[Entries for locating text and elements]
/---
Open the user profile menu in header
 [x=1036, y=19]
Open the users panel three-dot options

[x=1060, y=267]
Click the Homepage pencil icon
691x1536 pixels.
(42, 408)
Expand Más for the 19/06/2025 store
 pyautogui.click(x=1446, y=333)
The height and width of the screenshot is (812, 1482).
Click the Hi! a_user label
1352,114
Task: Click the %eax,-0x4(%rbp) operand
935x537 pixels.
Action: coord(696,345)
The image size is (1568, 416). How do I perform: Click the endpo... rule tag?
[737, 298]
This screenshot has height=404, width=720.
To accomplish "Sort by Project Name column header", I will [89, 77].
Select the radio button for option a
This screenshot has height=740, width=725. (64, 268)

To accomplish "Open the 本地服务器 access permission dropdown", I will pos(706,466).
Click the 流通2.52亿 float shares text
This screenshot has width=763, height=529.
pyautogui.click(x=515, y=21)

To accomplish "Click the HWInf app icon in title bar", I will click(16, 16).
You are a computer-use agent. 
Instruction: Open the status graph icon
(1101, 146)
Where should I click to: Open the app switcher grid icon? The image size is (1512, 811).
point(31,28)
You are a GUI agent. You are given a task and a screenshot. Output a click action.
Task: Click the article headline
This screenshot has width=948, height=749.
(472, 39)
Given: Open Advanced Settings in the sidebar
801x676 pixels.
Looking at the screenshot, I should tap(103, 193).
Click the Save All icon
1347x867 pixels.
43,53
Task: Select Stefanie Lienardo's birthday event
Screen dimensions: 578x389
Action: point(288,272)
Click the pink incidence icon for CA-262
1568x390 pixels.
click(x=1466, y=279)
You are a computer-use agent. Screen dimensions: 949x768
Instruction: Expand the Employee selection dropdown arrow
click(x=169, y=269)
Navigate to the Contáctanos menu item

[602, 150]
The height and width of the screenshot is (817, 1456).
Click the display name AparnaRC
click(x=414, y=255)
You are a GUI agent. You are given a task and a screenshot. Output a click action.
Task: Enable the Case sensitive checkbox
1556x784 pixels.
\---
- **Short task**: Write out the records above again, renaming "Instruction" to "Goal" everywhere it occurs and changing nothing else.

- **Finished task**:
Open the user profile menu in header
 [x=1036, y=19]
Open the users panel three-dot options

[x=1060, y=267]
Click the Homepage pencil icon
691x1536 pixels.
(42, 408)
Expand Más for the 19/06/2025 store
 pyautogui.click(x=1446, y=333)
The height and width of the screenshot is (812, 1482).
Click the Hi! a_user label
1352,114
Task: Click the %eax,-0x4(%rbp) operand
935x537 pixels.
Action: coord(696,345)
The image size is (1568, 416). How do I perform: Click the endpo... rule tag?
[737, 298]
This screenshot has height=404, width=720.
To accomplish "Sort by Project Name column header", I will [89, 77].
Select the radio button for option a
This screenshot has height=740, width=725. (64, 268)

To accomplish "Open the 本地服务器 access permission dropdown", I will pos(706,466).
Click the 流通2.52亿 float shares text
This screenshot has width=763, height=529.
pyautogui.click(x=515, y=21)

To accomplish "Click the HWInf app icon in title bar", I will click(16, 16).
You are a computer-use agent. 
Goal: Open the status graph icon
(1101, 146)
Where should I click to: Open the app switcher grid icon? The image size is (1512, 811).
point(31,28)
You are a GUI agent. You are given a task and a screenshot. Output a click action.
Task: Click the article headline
This screenshot has width=948, height=749.
(472, 39)
Given: Open Advanced Settings in the sidebar
801x676 pixels.
Looking at the screenshot, I should tap(103, 193).
Click the Save All icon
1347x867 pixels.
43,53
Task: Select Stefanie Lienardo's birthday event
Screen dimensions: 578x389
Action: point(288,272)
Click the pink incidence icon for CA-262
1568x390 pixels.
click(x=1466, y=279)
You are a computer-use agent. Screen dimensions: 949x768
Goal: Expand the Employee selection dropdown arrow
click(x=169, y=269)
Navigate to the Contáctanos menu item

[602, 150]
The height and width of the screenshot is (817, 1456).
Click the display name AparnaRC
click(x=414, y=255)
You are a GUI agent. You are given a task and a screenshot. Output a click action.
Task: Enable the Case sensitive checkbox
1556x784 pixels.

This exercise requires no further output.